§ **PROBLEM REQUIREMENTS**: Nothing but the lines from the one containing "Related (273, 580)" to the end of the records that follow should be transcribed, each exactly, with the pictures left out.

(Data extracted from a collection)
────────────────

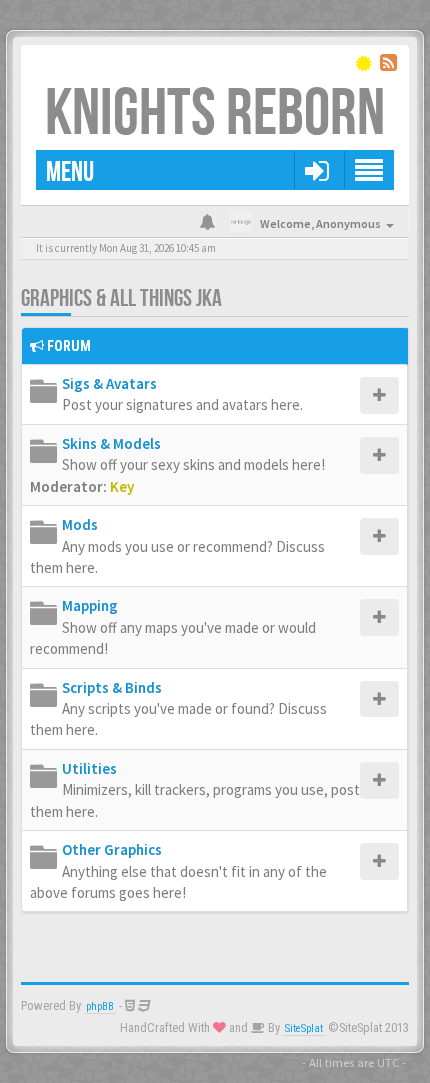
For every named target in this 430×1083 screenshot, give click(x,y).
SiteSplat (304, 1028)
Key (122, 486)
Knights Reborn (215, 114)
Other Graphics (112, 849)
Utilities (89, 768)
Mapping (90, 605)
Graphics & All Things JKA (121, 298)
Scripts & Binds (112, 687)
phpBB (100, 1006)
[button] (316, 170)
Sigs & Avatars (109, 383)
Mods (80, 524)
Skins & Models (111, 443)
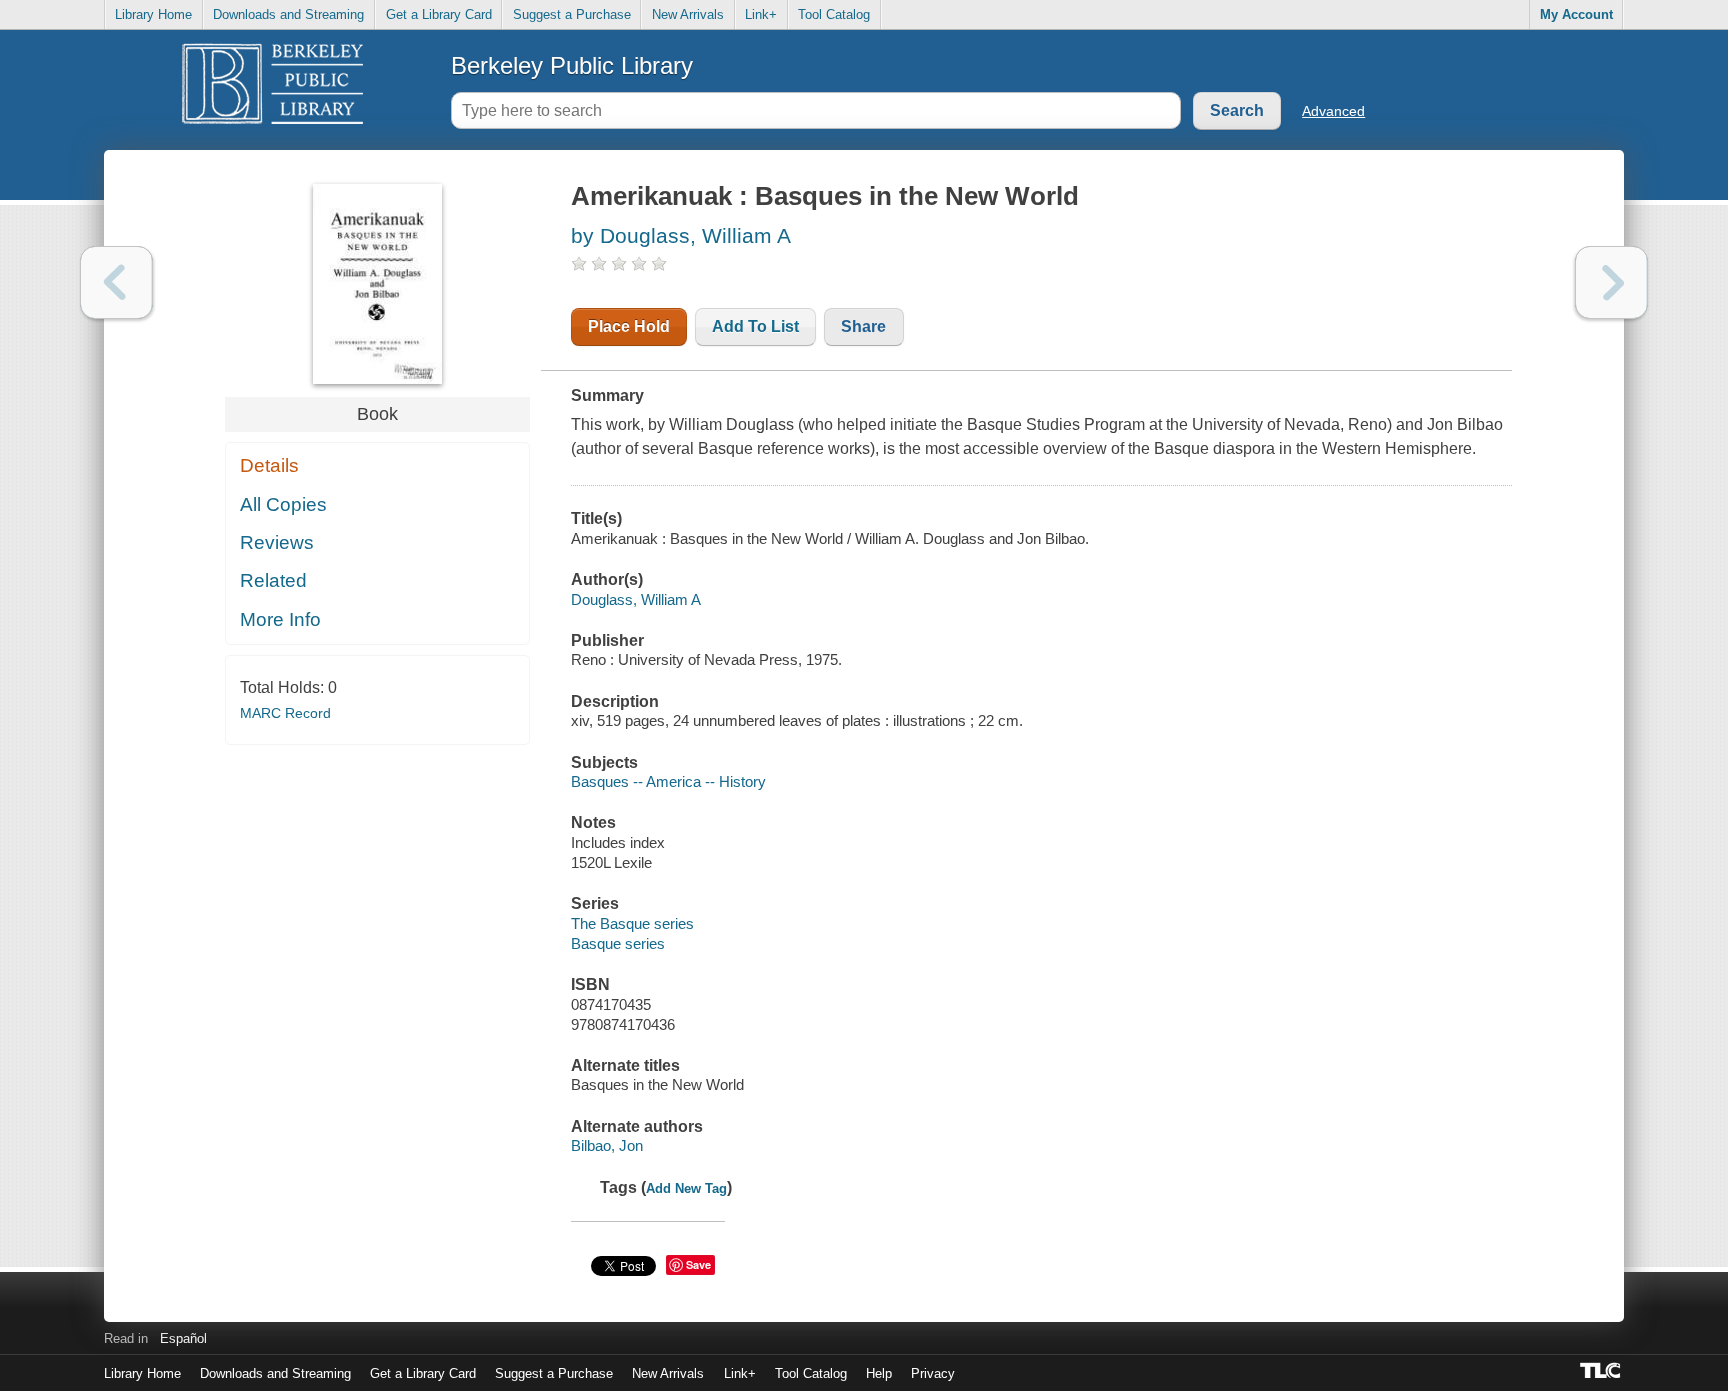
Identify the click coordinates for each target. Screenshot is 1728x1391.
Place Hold (629, 326)
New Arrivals (688, 14)
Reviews (277, 542)
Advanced (1333, 111)
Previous (116, 282)
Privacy (933, 1373)
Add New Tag (686, 1188)
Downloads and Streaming (288, 14)
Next (1611, 282)
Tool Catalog (834, 14)
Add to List (755, 326)
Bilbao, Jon (607, 1145)
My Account (1576, 14)
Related (273, 580)
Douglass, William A (636, 599)
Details (269, 465)
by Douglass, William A (681, 235)
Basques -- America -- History (668, 781)
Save (698, 1264)
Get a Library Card (439, 14)
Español (183, 1338)
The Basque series (632, 923)
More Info (280, 619)
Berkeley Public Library (572, 65)
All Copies (283, 504)
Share (863, 326)
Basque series (618, 943)
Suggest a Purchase (572, 14)
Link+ (761, 14)
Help (879, 1373)
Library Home (153, 14)
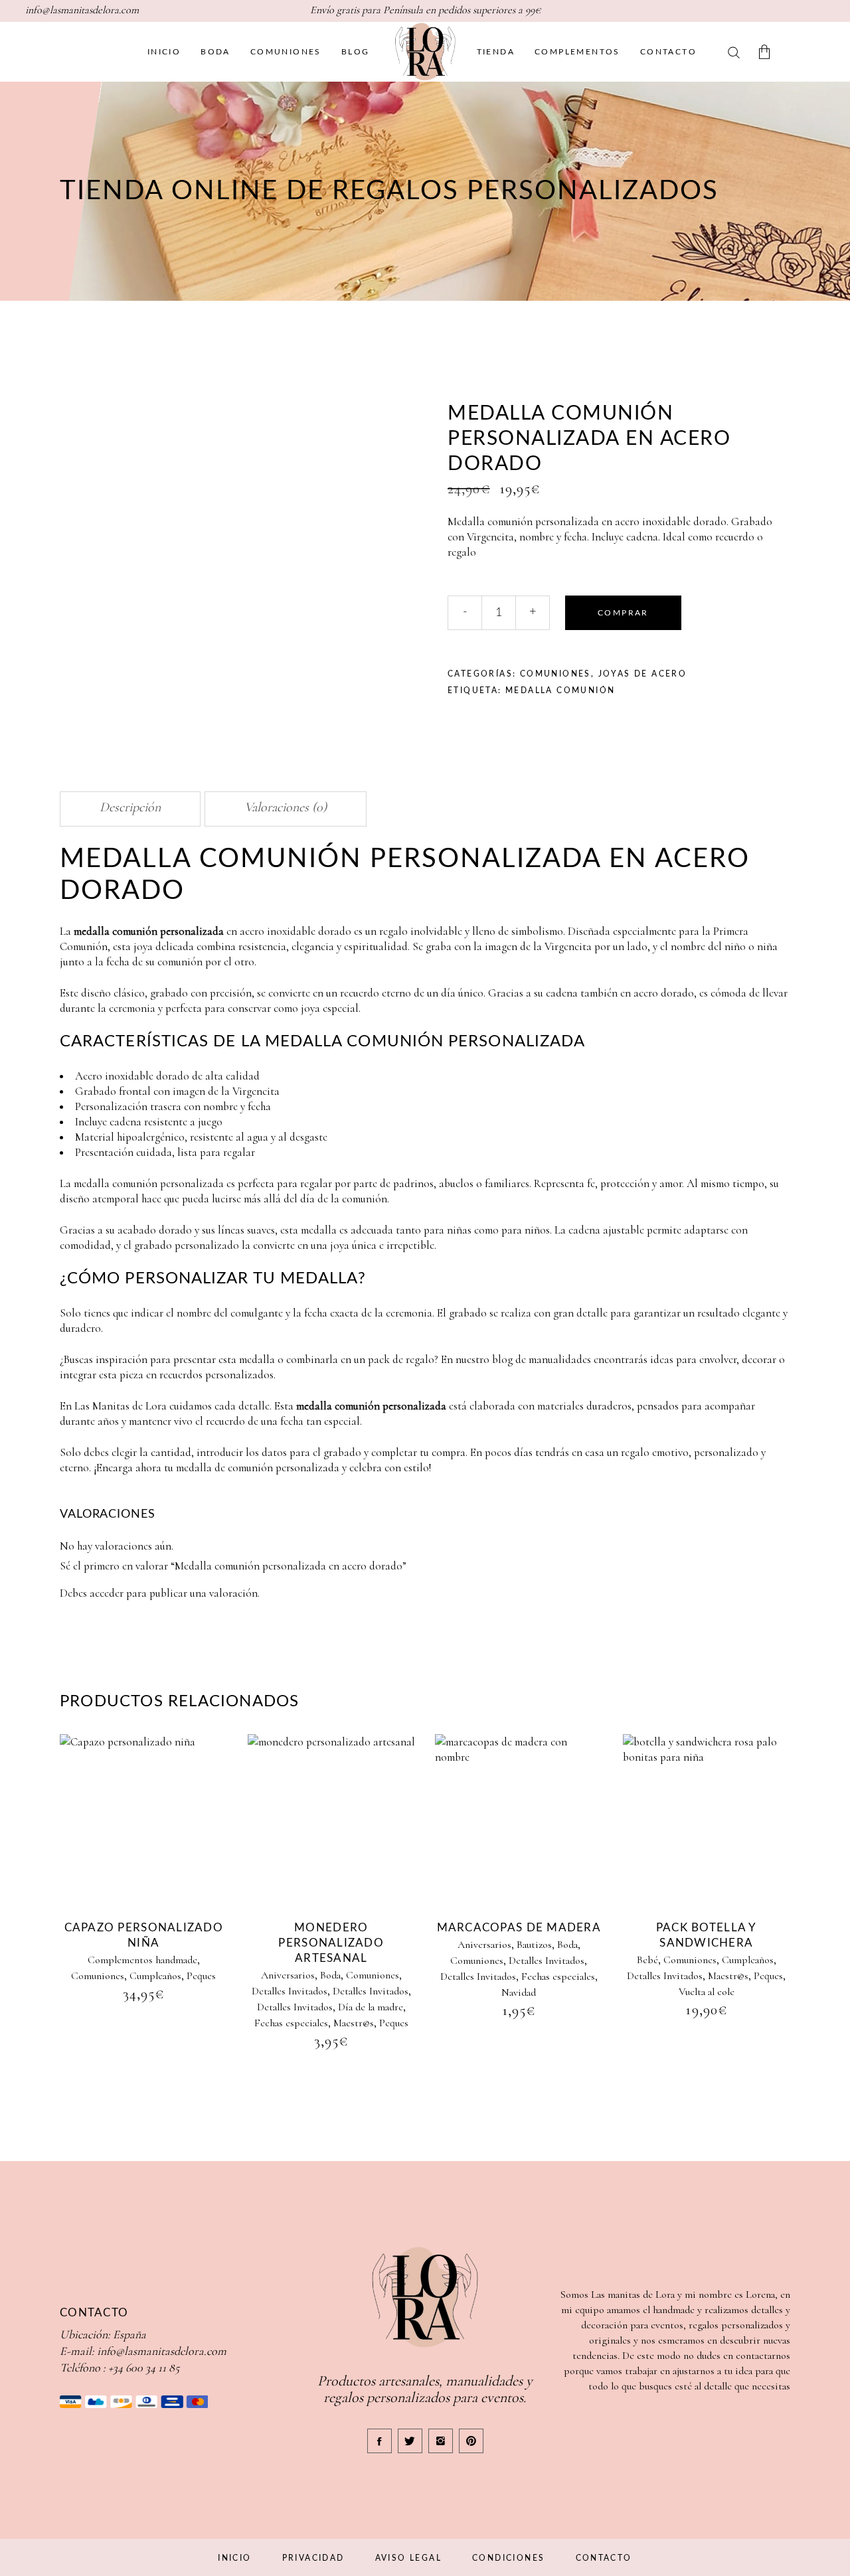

────────────────

§ **ANSWER FOR THE TASK**:
Related (273, 580)
Douglass, William A (636, 599)
Details (269, 465)
by Douglass, William A (681, 235)
Basques -- America -- History (668, 781)
Save (698, 1264)
Get a Library Card (439, 14)
Español (183, 1338)
The Basque series (632, 923)
More Info (280, 619)
Berkeley Public Library (572, 65)
All Copies (283, 504)
Share (863, 326)
Basque series (618, 943)
Suggest a Purchase (572, 14)
Link+ (761, 14)
Help (879, 1373)
Library Home (153, 14)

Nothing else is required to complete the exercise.